PROVIDED DATA ->
□ □ □ □ □ □ □
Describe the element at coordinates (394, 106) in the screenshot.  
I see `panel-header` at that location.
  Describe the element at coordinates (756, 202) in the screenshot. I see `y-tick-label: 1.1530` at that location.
□ □ □ □ □ □ □
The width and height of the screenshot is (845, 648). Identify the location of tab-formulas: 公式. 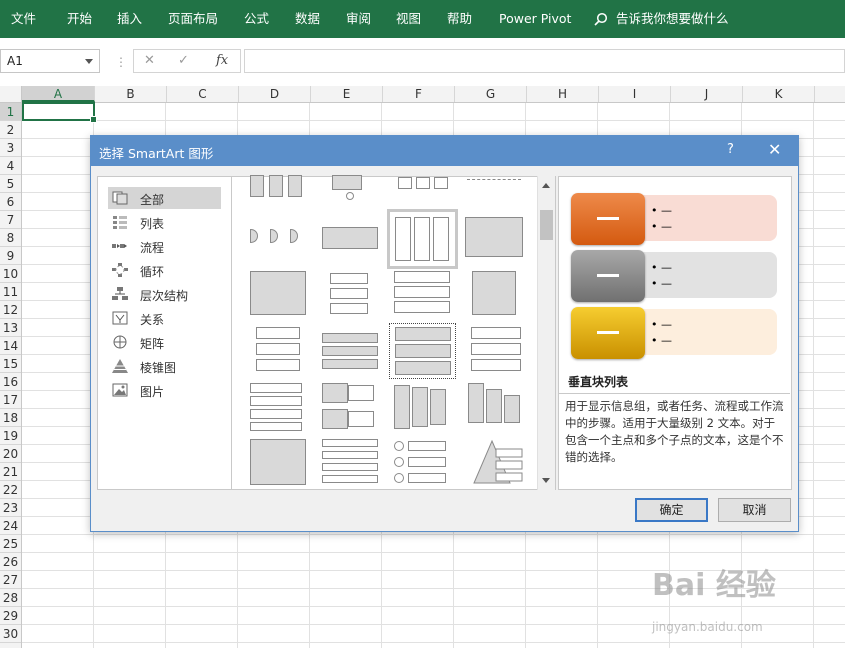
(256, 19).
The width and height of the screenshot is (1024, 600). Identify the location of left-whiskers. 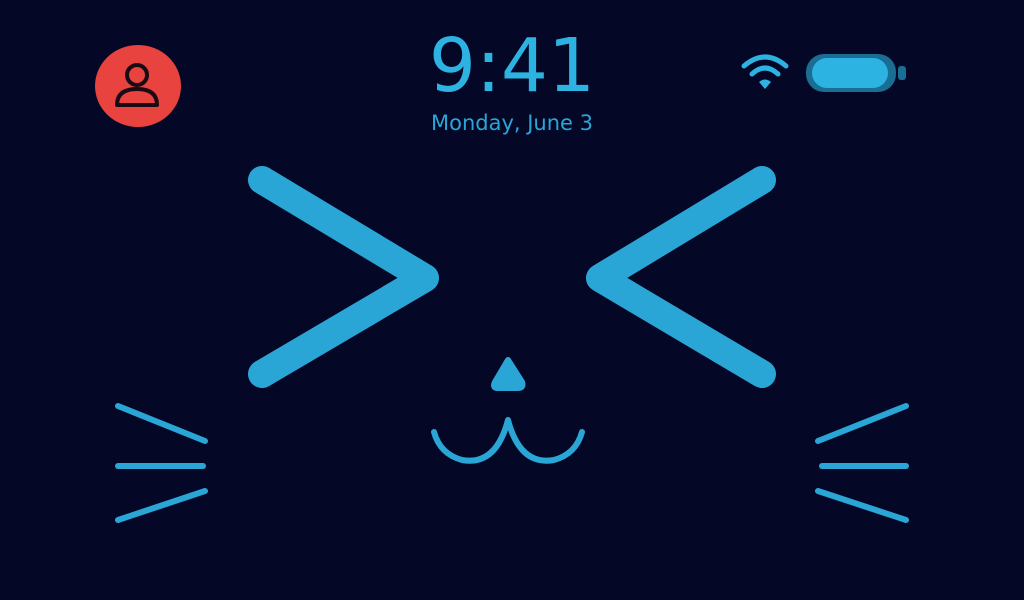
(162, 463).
□ □ □ □ □ □ □
DIRECTIONS ->
Reproduce the data lines between the one containing "The width and height of the screenshot is (845, 648)." and the one containing "(162, 463).", inclusive. Increase every coordinate in the answers by 39, leave all other numbers as they are, and omit the pictures.

WRITTEN SOLUTION ->
The width and height of the screenshot is (845, 648). Identify the location of tab-formulas: 公式. 
(295, 58).
The width and height of the screenshot is (1024, 600). Identify the location of left-whiskers. 
(201, 502).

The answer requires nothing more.